Differentials
Viral upper respiratory infection (URI)
SIGNS / SYMPTOMS
Symptoms of adenovirus, human metapneumovirus, human parainfluenza virus, influenza, respiratory syncytial virus, and rhinovirus may be like those of pertussis.
INVESTIGATIONS
Antigen detection, culture, or nucleic acid amplification test (NAAT) of nasopharyngeal swab or aspirate. A negative test for pertussis is consistent with URI but does not exclude pertussis.
Community-acquired pneumonia (CAP)
SIGNS / SYMPTOMS
Infections caused by Mycoplasma pneumoniae, Chlamydophila pneumoniae, and Chlamydia trachomatis may be associated with protracted and paroxysmal or 'staccato' cough.
Fever, history of productive cough, history of respiratory disease (e.g., asthma).
Signs of pneumonia on auscultation.
INVESTIGATIONS
Culture or NAAT of nasopharyngeal swab, nasopharyngeal aspirate, sputum, or bronchoalveolar lavage fluid. A negative test for pertussis is consistent with CAP but does not exclude pertussis.
CXR may show evidence of infiltrates. CXR is normal in uncomplicated pertussis.
Tuberculosis
SIGNS / SYMPTOMS
A chronic cough may be present in infections caused by Mycobacterium tuberculosis. The cough is generally not paroxysmal, and may be accompanied by fever, weight loss or failure to thrive, night sweats, and chills.
INVESTIGATIONS
A positive tuberculin skin test or interferon-gamma release assay typically develop within 10 weeks of infection, but do not distinguish between latent and active disease. Culture or nucleic acid amplification from sputum, gastric aspirate, bronchoalveolar wash fluid, pleural fluid, or other body fluids or tissues. Chest radiographs are typically abnormal in active disease, with mediastinal adenopathy, atelectasis, lobar or miliary infiltrates, pleural effusion, or cavitation.
Upper airway pathology
SIGNS / SYMPTOMS
Postnasal drip, chronic rhinitis, and sinusitis may be associated with cough syndromes, more commonly in adults than in children.

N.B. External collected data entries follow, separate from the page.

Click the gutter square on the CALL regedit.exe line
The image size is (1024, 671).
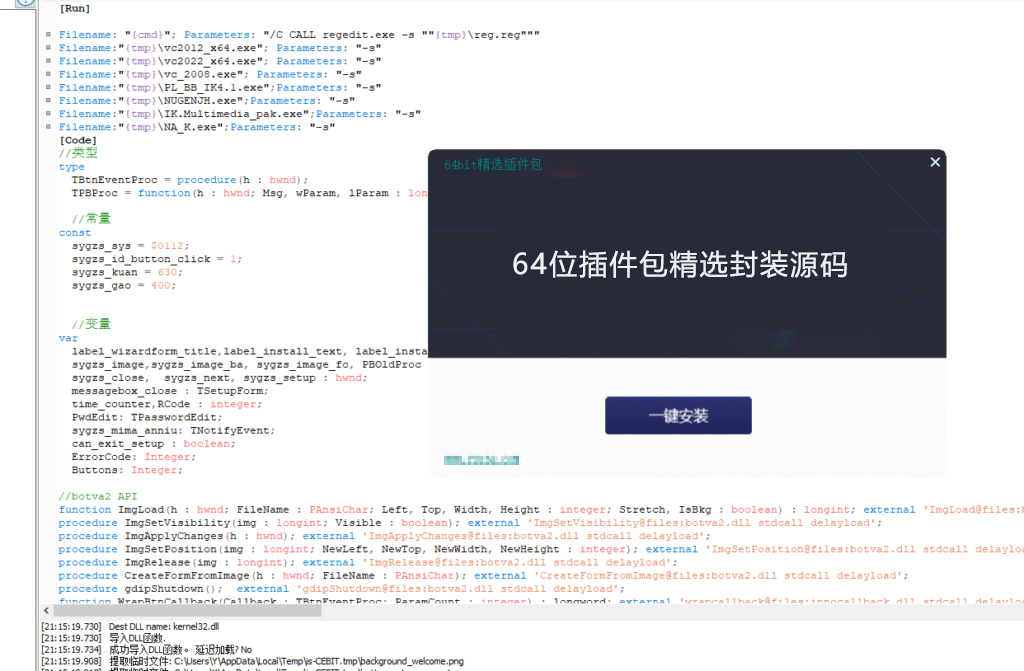coord(48,33)
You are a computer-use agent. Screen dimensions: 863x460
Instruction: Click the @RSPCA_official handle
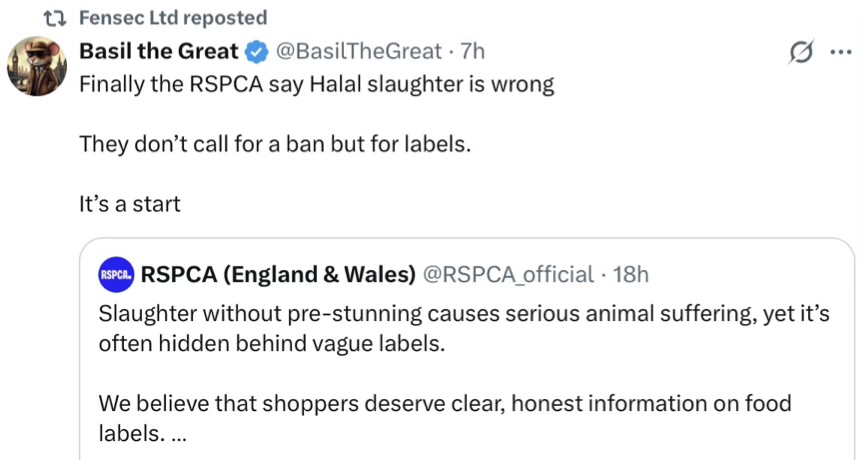(x=510, y=274)
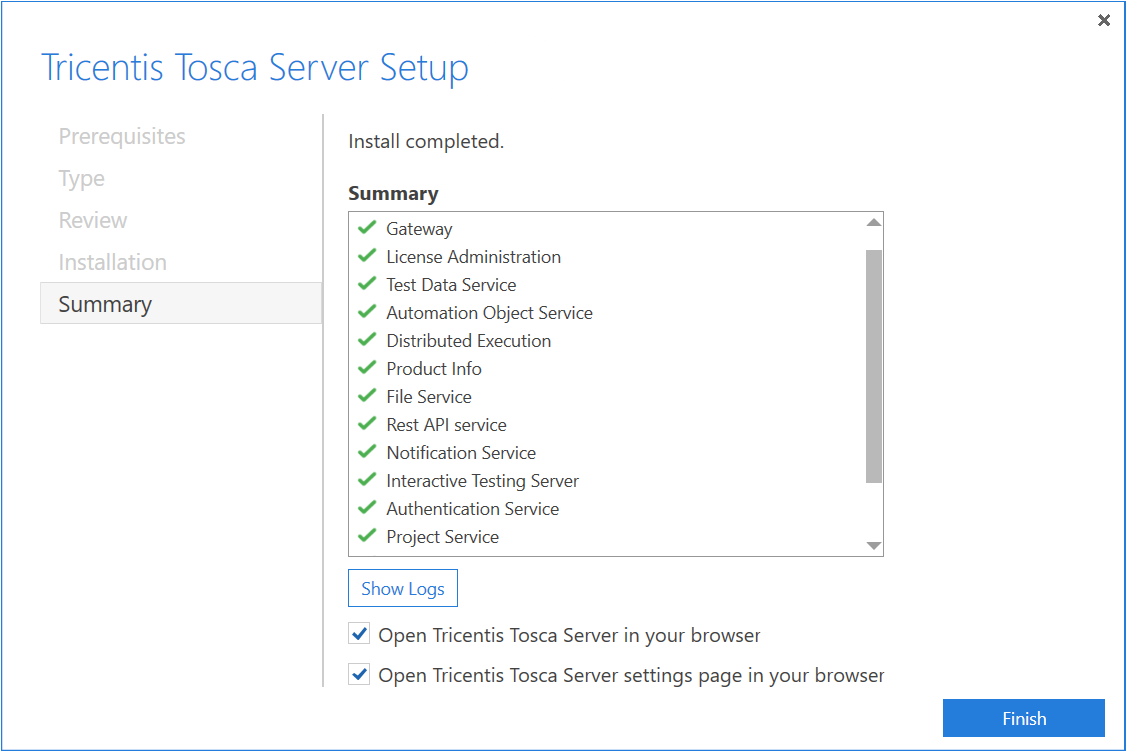Click the green checkmark beside Project Service

367,536
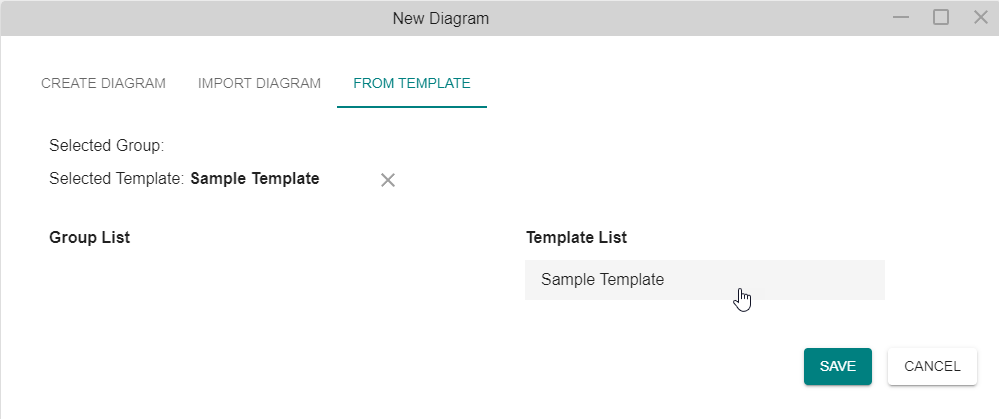Choose Sample Template in the Template List

pos(705,280)
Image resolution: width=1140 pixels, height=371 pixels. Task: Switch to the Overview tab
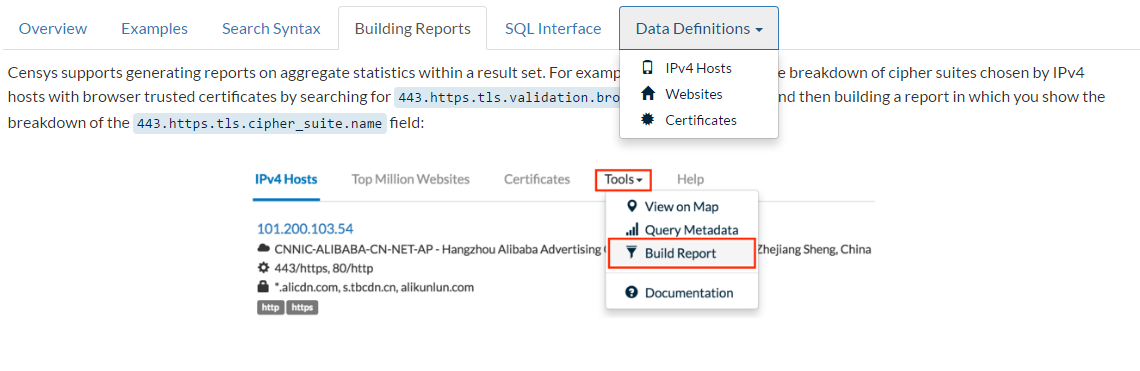(52, 28)
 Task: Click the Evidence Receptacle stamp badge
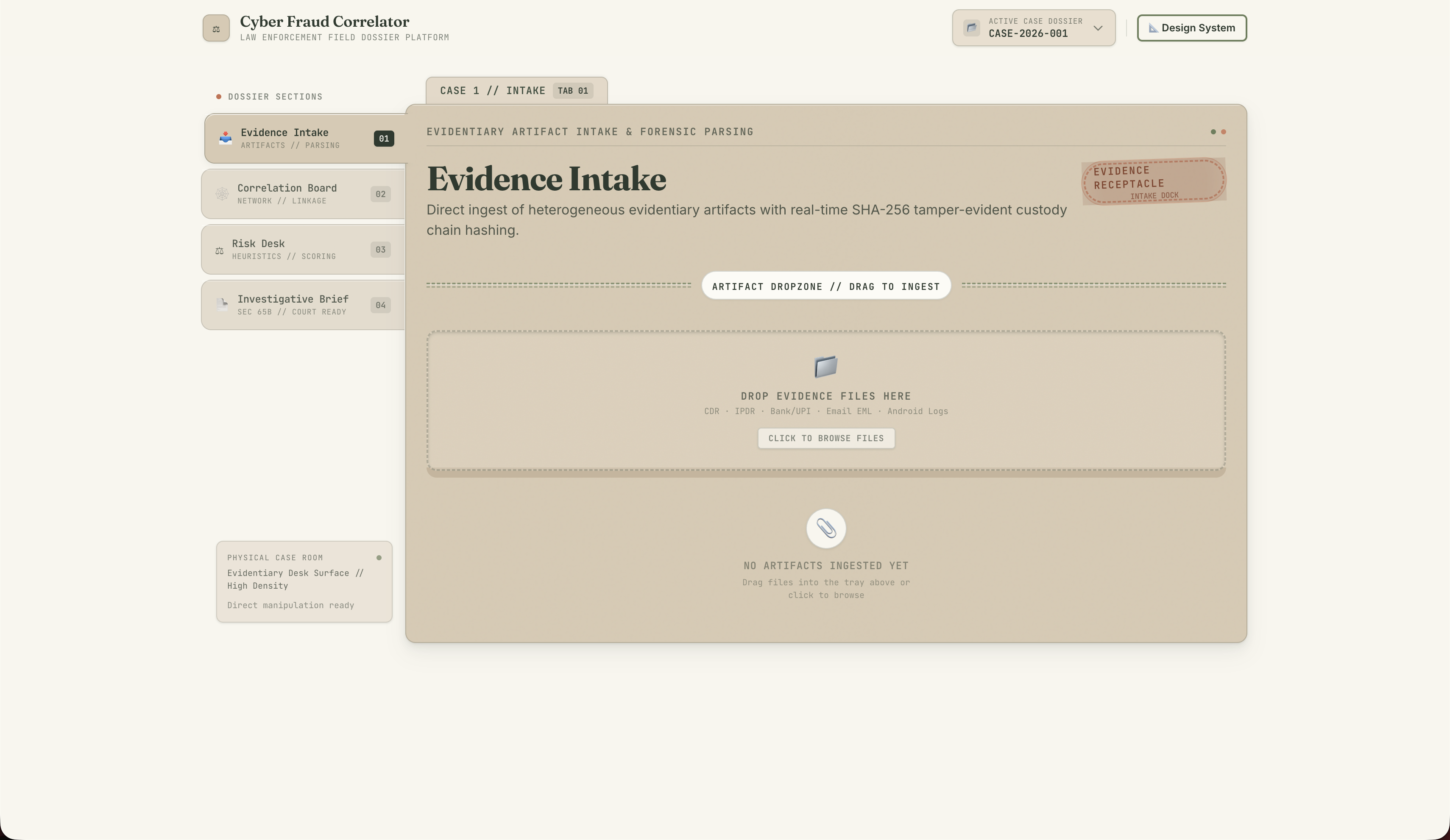click(x=1154, y=181)
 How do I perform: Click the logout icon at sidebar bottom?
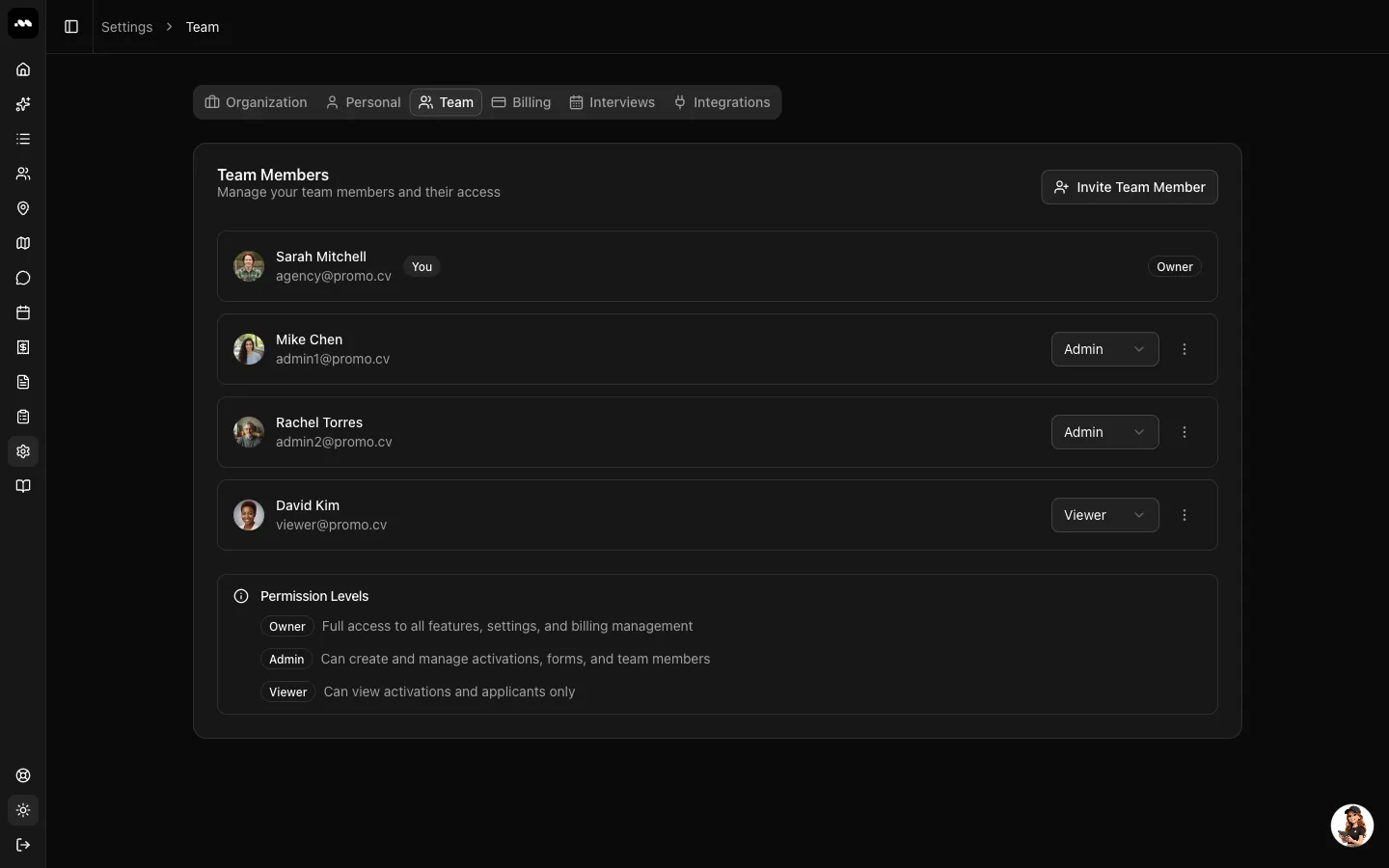click(x=23, y=845)
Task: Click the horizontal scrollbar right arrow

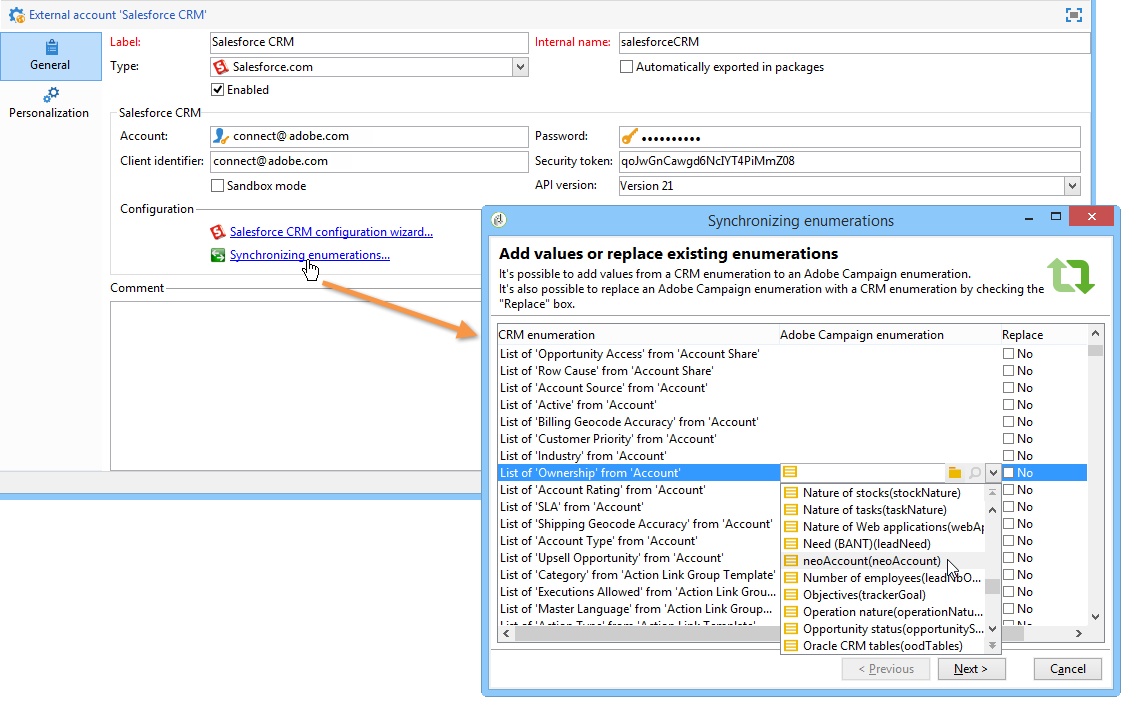Action: [x=1079, y=634]
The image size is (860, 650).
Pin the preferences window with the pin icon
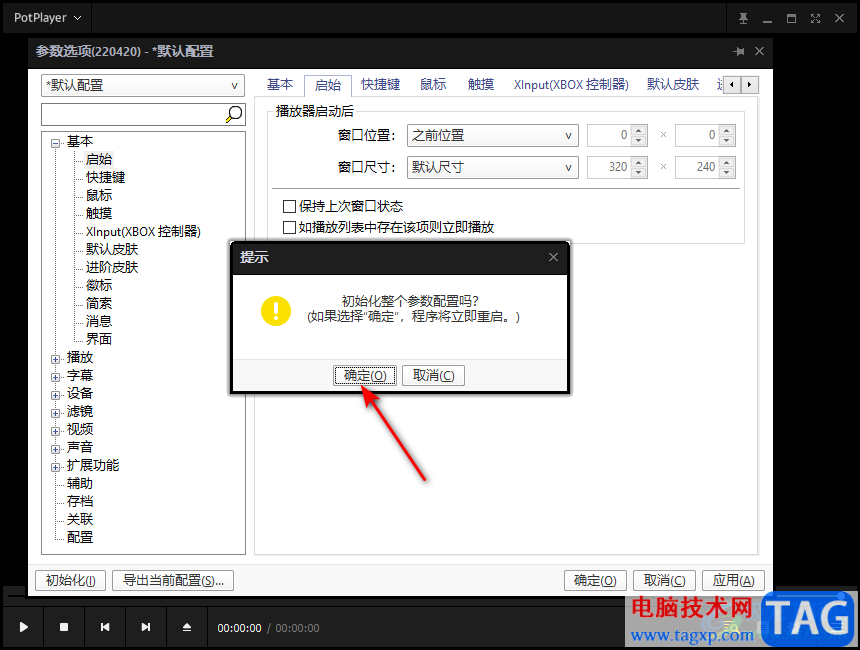click(739, 52)
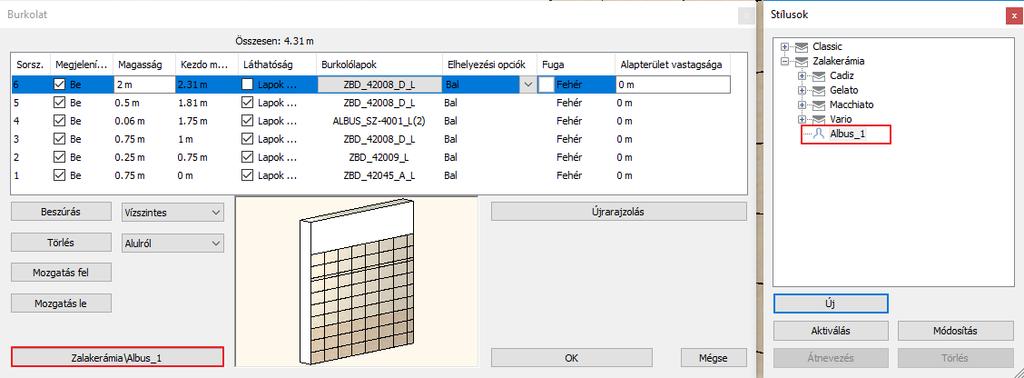
Task: Click the Macchiato style folder icon
Action: [818, 104]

Typically, these disorders present with prominent nasal discharge and the cough is not paroxysmal. Symptoms may be seasonal, and patients may have a personal or family history of other allergic disorders.
INVESTIGATIONS
The clinical and natural history usually distinguish between these conditions and pertussis. Response to appropriate therapy.
Chronic pulmonary disease
SIGNS / SYMPTOMS
A chronic cough may be present in individuals with chronic pulmonary disease, including asthma, chronic obstructive pulmonary disease, cystic fibrosis, bronchiectasis, interstitial lung disease, and lung cancer. Persistent cough may be a complication of drug therapy, especially ACE inhibitors. Symptoms are generally slowly progressive or intermittent and the cough is not paroxysmal. Sputum production may be prominent.
INVESTIGATIONS
The clinical and natural history usually distinguish between these conditions and pertussis. Chest radiographs or CT are typically abnormal. Pulmonary function tests may suggest obstructive or reactive airways disease.
Gastro-oesophageal reflux disease
SIGNS / SYMPTOMS
Gastro-oesophageal reflux is a relatively common cause of cough in adults. Patients may complain of sub-sternal chest pain, regurgitation, or hoarseness. The cough is not typically paroxysmal.
INVESTIGATIONS
Clinical and natural history. Oesophageal pH monitoring, upper oesophageal endoscopy, oesophageal manometry.
Aspiration
SIGNS / SYMPTOMS
Patients may have a history of impaired consciousness, swallowing dysfunction from neurological disease, or congenital or acquired disorders of the upper gastrointestinal tract. There may be coughing or choking with eating or recurrent pneumonia. Cough is highly variable, but not typically frequent or paroxysmal.
INVESTIGATIONS
Chest radiographs may demonstrate non-specific infiltrates and atelectasis. Swallowing evaluation, videofluoroscopic swallow study, or gastro-oesophageal scintigraphy, laryngoscopy, upper gastrointestinal endoscopy, and direct or indirect bronchoscopy.
Foreign body aspiration
SIGNS / SYMPTOMS
Most common in children aged <3 years but may occur at any age. Symptoms vary according to the site and severity of obstruction. The classic triad of cough, wheezing, and decreased breath sounds occurs in only about half of patients but is highly sensitive when present. There may be a history of choking, dyspnoea, stridor, cyanosis, and, if diagnosis is delayed, recurrent or persistent pneumonia.
INVESTIGATIONS
Rigid bronchoscopy with foreign body removal is both diagnostic and therapeutic. Chest radiography may demonstrate local hyperinflation, atelectasis, or a persistent pulmonary infiltrate. Chest CT is more sensitive. Fluorography may demonstrate air trapping or a mediastinal shift.